Finance Matters: How Numbers Affect Your Life
In reality we all deal with numbers in our everyday lives, from simply buying our stuff in the supermarket, a kid’s mathematics homework up to the computation of your mortgage. One of the major decisions people make is getting a mortgage or home equity loan. Finding the best mortgage option is not an easy job so you need to consider several important things before, during and after getting a loan. Bear in mind that mortgage is not a commodity, it is about getting a sound advice and responsive support in the entire processing of loan and not just about the rate.
We love shopping our things online and we even pay bills and do bank transactions, but it is not a safe and reliable place to engage in loan transactions because there are many unreliable websites. But you don’t have to totally exclude the internet when it comes to your searches most especially finding rates, calculation of potential loans and getting a sound and expert advice. Mortgage lenders are no just advertising on newspapers but also on the internet, and you’ll notice that there are lenders offering higher rates because they are more reliable or they provide more service or because they have a higher cost structures. Technically, you are not building up any equity or ownership in your home with interest-only loans, so avoid dealing with these types of loans unless you are planning to move within a short period of time.
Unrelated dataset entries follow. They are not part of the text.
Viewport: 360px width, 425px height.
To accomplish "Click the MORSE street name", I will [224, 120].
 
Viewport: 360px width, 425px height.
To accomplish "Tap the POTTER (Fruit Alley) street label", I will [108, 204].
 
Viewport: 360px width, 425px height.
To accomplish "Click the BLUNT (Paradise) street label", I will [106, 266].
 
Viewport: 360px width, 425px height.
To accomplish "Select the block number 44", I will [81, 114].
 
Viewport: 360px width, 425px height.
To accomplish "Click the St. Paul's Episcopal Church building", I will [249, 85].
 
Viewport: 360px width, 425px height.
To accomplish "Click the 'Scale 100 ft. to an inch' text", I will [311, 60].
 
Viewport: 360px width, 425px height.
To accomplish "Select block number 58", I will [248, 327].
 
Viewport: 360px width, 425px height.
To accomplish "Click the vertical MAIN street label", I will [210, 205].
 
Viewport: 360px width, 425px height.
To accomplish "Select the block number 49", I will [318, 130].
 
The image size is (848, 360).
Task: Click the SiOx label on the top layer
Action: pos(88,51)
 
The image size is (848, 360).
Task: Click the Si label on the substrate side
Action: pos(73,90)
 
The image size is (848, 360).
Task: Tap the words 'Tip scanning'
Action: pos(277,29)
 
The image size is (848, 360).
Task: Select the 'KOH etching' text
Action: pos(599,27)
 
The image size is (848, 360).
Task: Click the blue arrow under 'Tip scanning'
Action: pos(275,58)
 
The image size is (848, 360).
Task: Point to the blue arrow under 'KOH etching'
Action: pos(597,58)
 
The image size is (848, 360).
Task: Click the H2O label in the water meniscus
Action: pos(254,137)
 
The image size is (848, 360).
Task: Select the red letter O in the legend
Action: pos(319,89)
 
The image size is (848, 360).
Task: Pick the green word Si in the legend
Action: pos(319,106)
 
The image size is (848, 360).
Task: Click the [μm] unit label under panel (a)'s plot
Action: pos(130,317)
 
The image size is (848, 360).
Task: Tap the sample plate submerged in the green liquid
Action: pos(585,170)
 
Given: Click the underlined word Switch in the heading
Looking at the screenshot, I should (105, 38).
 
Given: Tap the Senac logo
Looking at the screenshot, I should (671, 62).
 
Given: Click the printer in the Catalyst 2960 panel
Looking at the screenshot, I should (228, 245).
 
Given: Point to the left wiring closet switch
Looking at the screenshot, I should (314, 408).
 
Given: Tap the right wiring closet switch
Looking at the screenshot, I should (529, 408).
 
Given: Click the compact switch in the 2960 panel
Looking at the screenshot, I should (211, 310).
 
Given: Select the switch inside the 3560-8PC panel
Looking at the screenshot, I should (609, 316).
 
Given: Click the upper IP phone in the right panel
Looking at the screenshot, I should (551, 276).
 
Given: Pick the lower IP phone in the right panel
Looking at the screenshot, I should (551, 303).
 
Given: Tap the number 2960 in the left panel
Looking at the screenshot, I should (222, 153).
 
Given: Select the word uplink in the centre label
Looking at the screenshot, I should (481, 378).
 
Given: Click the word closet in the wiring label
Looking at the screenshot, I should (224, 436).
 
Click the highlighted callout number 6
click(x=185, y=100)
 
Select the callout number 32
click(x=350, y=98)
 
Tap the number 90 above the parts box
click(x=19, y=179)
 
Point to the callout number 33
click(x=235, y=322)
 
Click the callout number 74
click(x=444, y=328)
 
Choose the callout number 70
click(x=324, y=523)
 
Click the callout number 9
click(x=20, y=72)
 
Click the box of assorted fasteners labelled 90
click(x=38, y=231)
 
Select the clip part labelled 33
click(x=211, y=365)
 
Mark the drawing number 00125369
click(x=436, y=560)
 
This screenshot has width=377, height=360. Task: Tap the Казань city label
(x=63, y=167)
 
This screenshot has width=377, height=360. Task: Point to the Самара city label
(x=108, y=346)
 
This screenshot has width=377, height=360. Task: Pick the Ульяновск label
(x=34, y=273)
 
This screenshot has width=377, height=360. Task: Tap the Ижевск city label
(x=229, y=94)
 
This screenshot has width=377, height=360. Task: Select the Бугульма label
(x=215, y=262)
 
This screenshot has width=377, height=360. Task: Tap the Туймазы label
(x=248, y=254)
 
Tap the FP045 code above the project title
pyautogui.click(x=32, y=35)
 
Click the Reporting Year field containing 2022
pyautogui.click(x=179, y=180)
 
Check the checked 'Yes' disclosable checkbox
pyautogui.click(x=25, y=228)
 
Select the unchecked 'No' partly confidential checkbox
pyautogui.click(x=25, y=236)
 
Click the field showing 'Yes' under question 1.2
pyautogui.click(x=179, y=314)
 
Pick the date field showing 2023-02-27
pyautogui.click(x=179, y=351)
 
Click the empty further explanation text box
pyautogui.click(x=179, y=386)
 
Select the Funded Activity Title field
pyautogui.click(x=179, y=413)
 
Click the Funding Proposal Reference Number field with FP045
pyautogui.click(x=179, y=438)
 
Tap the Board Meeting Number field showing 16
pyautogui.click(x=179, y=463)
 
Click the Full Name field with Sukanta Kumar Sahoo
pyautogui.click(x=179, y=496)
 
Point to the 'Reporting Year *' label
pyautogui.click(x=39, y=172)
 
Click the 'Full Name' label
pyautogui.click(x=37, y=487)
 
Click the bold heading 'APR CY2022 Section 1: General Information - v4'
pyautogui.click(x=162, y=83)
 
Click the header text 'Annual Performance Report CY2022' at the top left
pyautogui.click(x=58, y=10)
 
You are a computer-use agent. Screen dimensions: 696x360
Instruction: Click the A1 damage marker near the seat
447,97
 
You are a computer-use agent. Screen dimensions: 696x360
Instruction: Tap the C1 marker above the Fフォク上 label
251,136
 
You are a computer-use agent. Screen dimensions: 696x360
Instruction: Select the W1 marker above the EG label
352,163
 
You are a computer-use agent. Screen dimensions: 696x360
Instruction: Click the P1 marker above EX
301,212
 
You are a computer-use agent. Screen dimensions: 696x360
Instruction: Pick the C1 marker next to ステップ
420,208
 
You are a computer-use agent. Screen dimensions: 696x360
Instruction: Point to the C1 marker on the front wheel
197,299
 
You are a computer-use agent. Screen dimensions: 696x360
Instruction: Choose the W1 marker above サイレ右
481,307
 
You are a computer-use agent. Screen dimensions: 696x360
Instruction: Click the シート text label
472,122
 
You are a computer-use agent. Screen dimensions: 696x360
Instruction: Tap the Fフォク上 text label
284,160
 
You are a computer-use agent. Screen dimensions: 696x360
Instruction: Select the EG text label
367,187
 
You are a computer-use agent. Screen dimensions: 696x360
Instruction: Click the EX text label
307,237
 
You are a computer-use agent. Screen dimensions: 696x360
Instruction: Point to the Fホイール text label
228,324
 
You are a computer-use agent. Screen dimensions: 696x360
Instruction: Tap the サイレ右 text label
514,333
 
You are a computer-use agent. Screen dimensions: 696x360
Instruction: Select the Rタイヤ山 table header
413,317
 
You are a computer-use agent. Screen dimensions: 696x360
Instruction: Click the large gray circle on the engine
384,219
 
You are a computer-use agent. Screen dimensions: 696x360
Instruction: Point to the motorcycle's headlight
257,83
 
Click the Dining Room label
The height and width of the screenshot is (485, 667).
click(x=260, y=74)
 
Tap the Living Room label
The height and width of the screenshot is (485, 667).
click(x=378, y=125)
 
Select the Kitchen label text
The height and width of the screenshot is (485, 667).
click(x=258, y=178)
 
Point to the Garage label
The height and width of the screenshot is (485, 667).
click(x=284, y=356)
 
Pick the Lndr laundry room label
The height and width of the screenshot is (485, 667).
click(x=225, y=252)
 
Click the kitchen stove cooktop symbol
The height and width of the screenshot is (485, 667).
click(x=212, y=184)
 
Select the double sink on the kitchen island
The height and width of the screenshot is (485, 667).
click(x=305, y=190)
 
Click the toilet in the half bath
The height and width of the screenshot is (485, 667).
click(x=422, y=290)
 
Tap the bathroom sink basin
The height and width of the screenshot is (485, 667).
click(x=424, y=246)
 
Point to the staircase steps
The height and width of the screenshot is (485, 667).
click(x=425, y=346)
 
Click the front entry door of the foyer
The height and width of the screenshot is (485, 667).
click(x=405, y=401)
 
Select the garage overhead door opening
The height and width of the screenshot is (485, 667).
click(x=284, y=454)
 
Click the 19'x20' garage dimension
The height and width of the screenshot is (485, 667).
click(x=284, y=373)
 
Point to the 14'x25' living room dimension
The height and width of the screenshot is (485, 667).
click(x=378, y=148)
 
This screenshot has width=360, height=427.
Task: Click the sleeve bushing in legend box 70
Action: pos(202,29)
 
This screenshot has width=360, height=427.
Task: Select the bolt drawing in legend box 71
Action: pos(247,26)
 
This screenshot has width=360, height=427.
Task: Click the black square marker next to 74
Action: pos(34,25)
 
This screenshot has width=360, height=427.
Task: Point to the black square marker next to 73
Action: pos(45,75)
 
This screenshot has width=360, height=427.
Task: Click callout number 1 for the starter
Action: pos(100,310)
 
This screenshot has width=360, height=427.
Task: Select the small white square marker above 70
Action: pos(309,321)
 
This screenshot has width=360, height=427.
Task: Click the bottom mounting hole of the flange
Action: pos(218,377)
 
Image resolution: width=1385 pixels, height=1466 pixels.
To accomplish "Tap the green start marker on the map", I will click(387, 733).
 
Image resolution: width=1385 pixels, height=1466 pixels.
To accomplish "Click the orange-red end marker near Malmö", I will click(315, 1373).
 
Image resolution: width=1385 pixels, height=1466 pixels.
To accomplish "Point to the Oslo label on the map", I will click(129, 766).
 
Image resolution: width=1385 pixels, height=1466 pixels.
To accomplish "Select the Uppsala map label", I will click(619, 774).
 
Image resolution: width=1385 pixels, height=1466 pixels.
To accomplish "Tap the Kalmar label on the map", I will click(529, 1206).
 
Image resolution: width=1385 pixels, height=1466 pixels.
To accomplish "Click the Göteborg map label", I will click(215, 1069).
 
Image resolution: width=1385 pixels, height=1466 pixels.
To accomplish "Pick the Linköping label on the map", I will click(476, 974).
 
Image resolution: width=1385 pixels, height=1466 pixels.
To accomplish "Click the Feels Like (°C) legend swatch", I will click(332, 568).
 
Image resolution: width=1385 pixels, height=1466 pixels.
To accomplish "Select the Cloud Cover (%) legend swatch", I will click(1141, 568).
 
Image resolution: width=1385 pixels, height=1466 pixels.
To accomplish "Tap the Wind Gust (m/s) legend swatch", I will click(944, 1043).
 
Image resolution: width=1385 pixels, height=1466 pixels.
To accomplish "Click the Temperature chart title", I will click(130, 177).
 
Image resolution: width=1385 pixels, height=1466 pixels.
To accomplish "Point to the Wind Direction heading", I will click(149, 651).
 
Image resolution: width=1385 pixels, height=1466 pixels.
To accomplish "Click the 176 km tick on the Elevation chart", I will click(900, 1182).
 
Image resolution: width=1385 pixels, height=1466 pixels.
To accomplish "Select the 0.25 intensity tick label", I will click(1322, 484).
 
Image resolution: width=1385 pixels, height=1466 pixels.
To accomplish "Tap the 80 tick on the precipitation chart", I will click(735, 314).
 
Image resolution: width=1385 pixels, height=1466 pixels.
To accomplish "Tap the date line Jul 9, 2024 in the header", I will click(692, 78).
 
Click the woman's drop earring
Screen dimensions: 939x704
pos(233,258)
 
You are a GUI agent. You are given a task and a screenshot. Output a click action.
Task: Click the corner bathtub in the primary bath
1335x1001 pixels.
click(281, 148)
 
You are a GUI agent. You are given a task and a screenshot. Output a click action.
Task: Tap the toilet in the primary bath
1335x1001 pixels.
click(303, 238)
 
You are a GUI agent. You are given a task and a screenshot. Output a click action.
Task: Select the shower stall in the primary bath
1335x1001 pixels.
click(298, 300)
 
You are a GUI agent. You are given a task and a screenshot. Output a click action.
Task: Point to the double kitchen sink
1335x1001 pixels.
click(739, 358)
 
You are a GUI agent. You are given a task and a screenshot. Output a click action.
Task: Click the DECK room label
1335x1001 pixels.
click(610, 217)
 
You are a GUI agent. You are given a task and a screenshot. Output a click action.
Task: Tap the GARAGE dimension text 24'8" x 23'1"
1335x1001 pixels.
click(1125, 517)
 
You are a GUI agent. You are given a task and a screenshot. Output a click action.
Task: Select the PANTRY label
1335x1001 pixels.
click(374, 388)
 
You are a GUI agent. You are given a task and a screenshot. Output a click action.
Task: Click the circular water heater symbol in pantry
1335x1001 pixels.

It is important to find out exactly how much will the loan cost you, so you should be aware of the fees as there are hidden fees that can be negotiated, and you may use mortgage calculators free online to help you get an estimate. A good mortgage company includes all the fees and interest rates for you, and these fees may include application fee, title search, title insurance, documentation, loan processing fee, appraisal fee, underwriting, credit evaluation, points and escrow fee. There are fees that can be negotiated and they are considered “junk fees” such as amortization schedule fee, appraisal review fee, financing statement fee, document preparation fee, photo inspection fee, warehousing fee, computer fee, credit review fee, administrative fee, overly high notary fees and courier fee.
As compared to banks, the mortgage industry is unregulated and so they don’t play the same rules, and they end up having a different contract at the end. You are not obliged to accept changes in the last minute. You can also terminate your loan anytime. The possible reasons for doing this is if the loan representative encourages you to borrow more than what you need, overstate or understate your income, encourage you to agree to payments you cannot afford, you’re asked to sign blank documents, and no clear communication.